>>>>>

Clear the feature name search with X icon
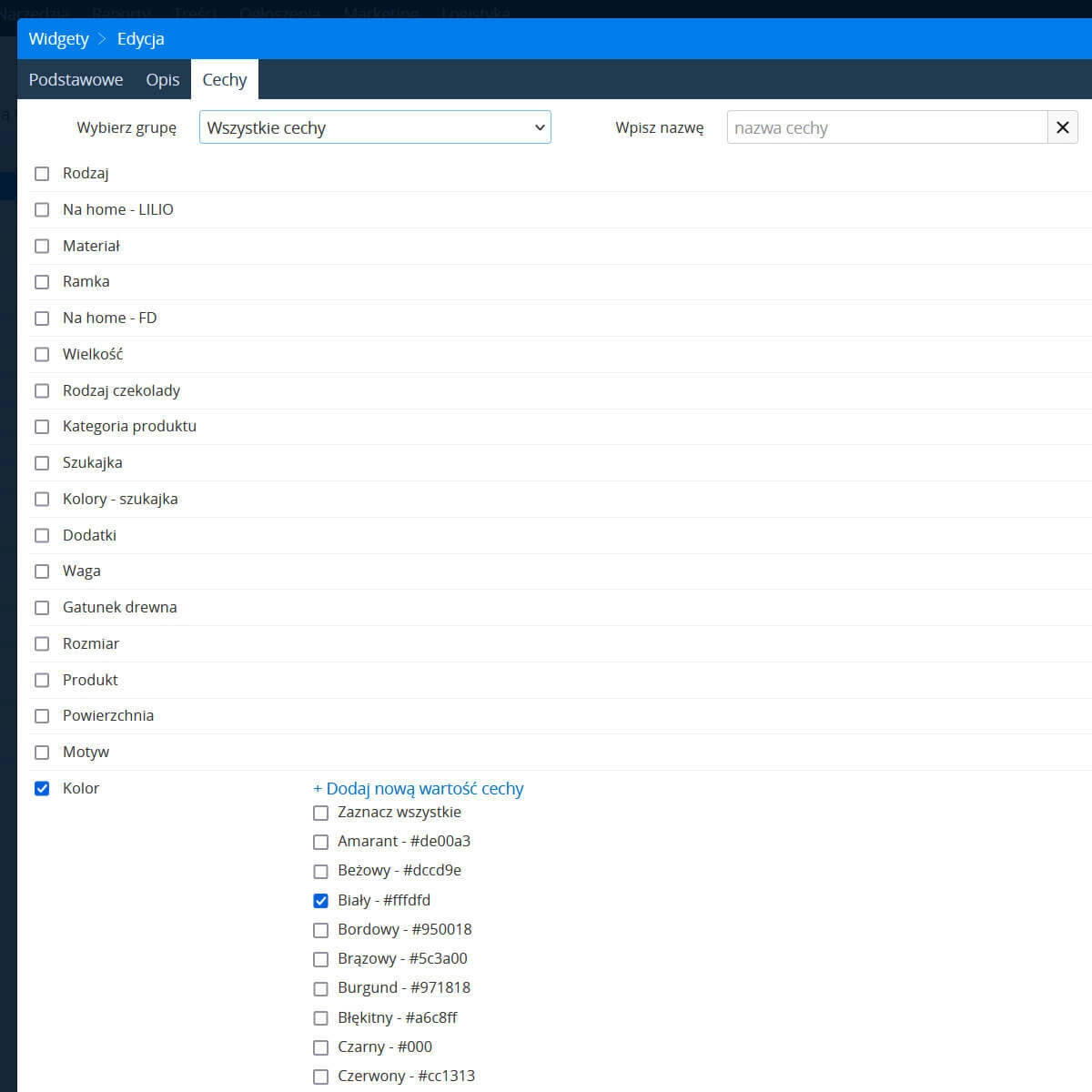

<<<<<
>>>>>

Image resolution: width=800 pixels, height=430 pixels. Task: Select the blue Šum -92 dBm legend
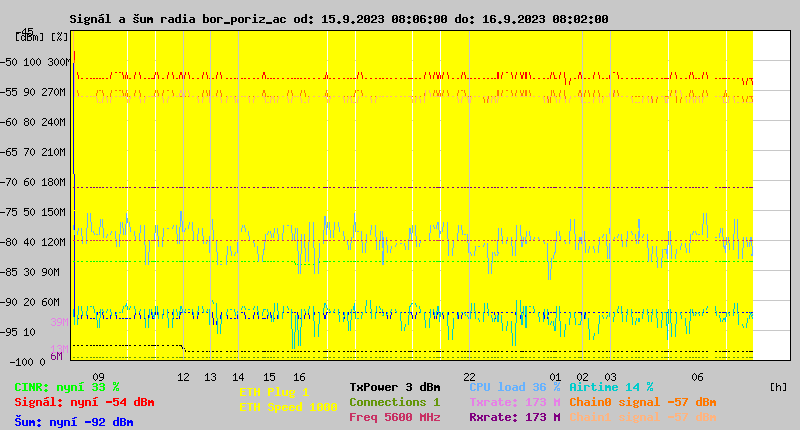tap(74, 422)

<<<<<
>>>>>

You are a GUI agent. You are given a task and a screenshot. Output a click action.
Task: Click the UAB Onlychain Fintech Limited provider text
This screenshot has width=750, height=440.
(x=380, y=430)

<<<<<

What you should do - Can you render the listing lines, starting at the line containing "Image resolution: width=800" and ending at the line containing "tap(74, 422)", as a JSON list of strings with one string per line and blank lines omitted? Leave the pictures out.

Correct answer -
[
  "Image resolution: width=800 pixels, height=430 pixels. Task: Select the blue Šum -92 dBm legend",
  "tap(74, 422)"
]